Psalm 119:7 (NIV)
7 I will praise you with an upright heart as I learn your
righteous laws.
David wanted to refine his religious beliefs in that as
he grew in his true understanding he would be able to praise God with an
upright heart.
A book titled The Year of Living Biblically: One Man's
Humble Quest to Follow the Bible as Literally as Possible came out a few years
ago. It was written by a non-Christian named A. J. Jacobs. It is a funny book,
and he is a great writer. He spent an entire year committed to obeying Bible
commands as literally as he could.
He lives in New York. He grew a beard, dressed like
Moses, and started to eat kosher. The Bible in the Old Testament commands
stoning Sabbath-breakers, so he would prowl around Central Park, looking for
offenders. He did not want to get arrested, so he would stealthily pelt them
with tiny pebbles from behind and then look the other way.
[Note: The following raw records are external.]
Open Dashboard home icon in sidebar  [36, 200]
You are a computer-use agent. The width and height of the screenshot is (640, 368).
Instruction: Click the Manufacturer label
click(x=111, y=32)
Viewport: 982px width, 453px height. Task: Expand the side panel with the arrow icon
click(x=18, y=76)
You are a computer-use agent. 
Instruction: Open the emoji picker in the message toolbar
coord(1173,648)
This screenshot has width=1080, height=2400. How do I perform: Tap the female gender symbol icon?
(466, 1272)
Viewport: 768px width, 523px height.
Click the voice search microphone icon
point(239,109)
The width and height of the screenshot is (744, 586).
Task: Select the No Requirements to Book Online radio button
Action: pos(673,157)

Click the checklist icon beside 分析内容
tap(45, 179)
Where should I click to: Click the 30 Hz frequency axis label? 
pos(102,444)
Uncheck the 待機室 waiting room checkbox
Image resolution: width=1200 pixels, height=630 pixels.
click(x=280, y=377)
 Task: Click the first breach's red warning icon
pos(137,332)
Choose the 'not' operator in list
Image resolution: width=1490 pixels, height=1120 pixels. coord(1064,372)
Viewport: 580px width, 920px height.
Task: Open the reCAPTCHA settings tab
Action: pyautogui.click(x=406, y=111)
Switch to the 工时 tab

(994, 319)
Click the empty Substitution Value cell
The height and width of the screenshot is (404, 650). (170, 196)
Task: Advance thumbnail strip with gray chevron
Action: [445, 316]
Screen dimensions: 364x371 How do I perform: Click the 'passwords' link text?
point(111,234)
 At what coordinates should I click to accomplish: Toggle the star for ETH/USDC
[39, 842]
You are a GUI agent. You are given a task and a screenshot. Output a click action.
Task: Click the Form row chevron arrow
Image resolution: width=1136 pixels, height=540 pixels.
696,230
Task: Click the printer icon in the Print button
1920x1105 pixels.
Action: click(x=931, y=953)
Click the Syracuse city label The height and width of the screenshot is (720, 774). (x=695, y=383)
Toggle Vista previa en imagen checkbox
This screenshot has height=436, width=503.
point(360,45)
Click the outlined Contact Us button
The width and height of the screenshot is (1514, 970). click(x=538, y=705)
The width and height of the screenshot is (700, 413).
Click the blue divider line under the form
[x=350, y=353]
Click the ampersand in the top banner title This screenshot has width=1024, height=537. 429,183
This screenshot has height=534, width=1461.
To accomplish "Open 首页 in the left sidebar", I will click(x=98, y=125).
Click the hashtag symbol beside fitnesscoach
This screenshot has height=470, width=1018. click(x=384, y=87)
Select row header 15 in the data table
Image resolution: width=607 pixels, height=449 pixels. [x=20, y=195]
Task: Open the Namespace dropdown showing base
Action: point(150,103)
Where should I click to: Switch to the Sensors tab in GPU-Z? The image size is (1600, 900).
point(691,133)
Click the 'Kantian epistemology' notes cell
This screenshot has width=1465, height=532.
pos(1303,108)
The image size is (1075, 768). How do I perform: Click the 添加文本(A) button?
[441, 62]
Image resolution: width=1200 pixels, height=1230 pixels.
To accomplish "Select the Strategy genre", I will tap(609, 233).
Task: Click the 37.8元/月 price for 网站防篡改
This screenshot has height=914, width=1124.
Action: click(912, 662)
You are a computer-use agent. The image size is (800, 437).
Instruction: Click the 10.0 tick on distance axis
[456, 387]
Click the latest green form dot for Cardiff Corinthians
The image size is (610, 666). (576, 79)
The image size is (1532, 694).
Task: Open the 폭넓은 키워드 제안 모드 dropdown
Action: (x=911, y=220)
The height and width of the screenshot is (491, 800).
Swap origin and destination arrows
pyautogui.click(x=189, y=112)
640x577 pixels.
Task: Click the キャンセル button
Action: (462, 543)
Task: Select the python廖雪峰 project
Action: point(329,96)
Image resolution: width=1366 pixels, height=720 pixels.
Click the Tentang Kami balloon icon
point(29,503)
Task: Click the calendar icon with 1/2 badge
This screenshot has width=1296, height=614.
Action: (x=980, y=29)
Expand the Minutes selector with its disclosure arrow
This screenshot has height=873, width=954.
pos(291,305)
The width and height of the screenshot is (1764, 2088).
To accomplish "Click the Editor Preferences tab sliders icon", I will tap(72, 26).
Of course, it is
absurd, and that is the point of the book.
He writes, "Millions of people say they take the
Bible literally. A 2004 Newsweek poll put it at 55 percent, but my suspicion
was that almost everyone's literalism consisted of picking and choosing. People
plucked out the parts that fit their agenda." Part of what he intends to
show is no one can take the Bible literally.
Of course, many people do pick and choose, so his
critique is fair. It is a humorous book, but he is dead wrong. He missed the
whole point of the Bible. If, like he did, you treat the Bible naively, like a
list of disconnected rules as though it was an owner's manual, you are not
taking the Bible literally. You have to know the whole story.
In April 1945, the German army surrendered to the Allies.
The war continued. Japan still fought, even though Germany had surrendered. At
this point, Allied soldiers who had been fighting against Germany began
rebuilding Germany, all during the same war.
Imagine somebody looking back on World War II and saying,
"That's odd. Sometimes Allied soldiers attacked Germans, and sometimes
they helped Germans. I guess they randomly picked and chose what they wanted to
do." But that is not literalism; that is "stupid-ism." That sort
of conclusion comes from misunderstanding the story.